* **STATED EXERCISE**
Copy each of the following records word for word, without changing anything.

--- DATA FOR PROCESSING ---

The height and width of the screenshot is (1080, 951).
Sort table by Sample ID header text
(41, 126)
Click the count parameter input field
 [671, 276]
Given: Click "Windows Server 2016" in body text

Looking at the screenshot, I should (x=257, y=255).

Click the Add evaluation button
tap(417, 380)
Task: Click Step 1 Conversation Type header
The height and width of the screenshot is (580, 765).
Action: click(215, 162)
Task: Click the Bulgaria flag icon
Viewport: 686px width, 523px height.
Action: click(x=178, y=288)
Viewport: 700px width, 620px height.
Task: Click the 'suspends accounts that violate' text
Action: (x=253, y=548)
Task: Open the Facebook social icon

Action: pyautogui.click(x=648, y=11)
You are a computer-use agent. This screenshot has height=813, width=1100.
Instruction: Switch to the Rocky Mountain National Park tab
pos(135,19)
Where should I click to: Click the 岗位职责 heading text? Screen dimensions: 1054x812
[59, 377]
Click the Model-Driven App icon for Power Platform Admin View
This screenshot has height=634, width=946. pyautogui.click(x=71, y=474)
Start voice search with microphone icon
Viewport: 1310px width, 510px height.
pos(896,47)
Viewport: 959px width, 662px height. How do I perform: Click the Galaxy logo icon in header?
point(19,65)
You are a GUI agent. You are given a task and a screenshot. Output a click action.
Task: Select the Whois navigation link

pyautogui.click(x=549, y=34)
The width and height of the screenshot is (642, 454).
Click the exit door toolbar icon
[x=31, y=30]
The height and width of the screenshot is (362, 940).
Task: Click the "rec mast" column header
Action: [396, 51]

---

* **THE RESULT**
The height and width of the screenshot is (1080, 951).
Sort table by Sample ID header text
(41, 126)
Click the count parameter input field
 [671, 276]
Given: Click "Windows Server 2016" in body text

Looking at the screenshot, I should (x=257, y=255).

Click the Add evaluation button
tap(417, 380)
Task: Click Step 1 Conversation Type header
The height and width of the screenshot is (580, 765).
Action: click(215, 162)
Task: Click the Bulgaria flag icon
Viewport: 686px width, 523px height.
Action: click(x=178, y=288)
Viewport: 700px width, 620px height.
Task: Click the 'suspends accounts that violate' text
Action: (x=253, y=548)
Task: Open the Facebook social icon

Action: pyautogui.click(x=648, y=11)
You are a computer-use agent. This screenshot has height=813, width=1100.
Instruction: Switch to the Rocky Mountain National Park tab
pos(135,19)
Where should I click to: Click the 岗位职责 heading text? Screen dimensions: 1054x812
[59, 377]
Click the Model-Driven App icon for Power Platform Admin View
This screenshot has height=634, width=946. pyautogui.click(x=71, y=474)
Start voice search with microphone icon
Viewport: 1310px width, 510px height.
pos(896,47)
Viewport: 959px width, 662px height. How do I perform: Click the Galaxy logo icon in header?
point(19,65)
You are a GUI agent. You are given a task and a screenshot. Output a click action.
Task: Select the Whois navigation link

pyautogui.click(x=549, y=34)
The width and height of the screenshot is (642, 454).
Click the exit door toolbar icon
[x=31, y=30]
The height and width of the screenshot is (362, 940).
Task: Click the "rec mast" column header
Action: [396, 51]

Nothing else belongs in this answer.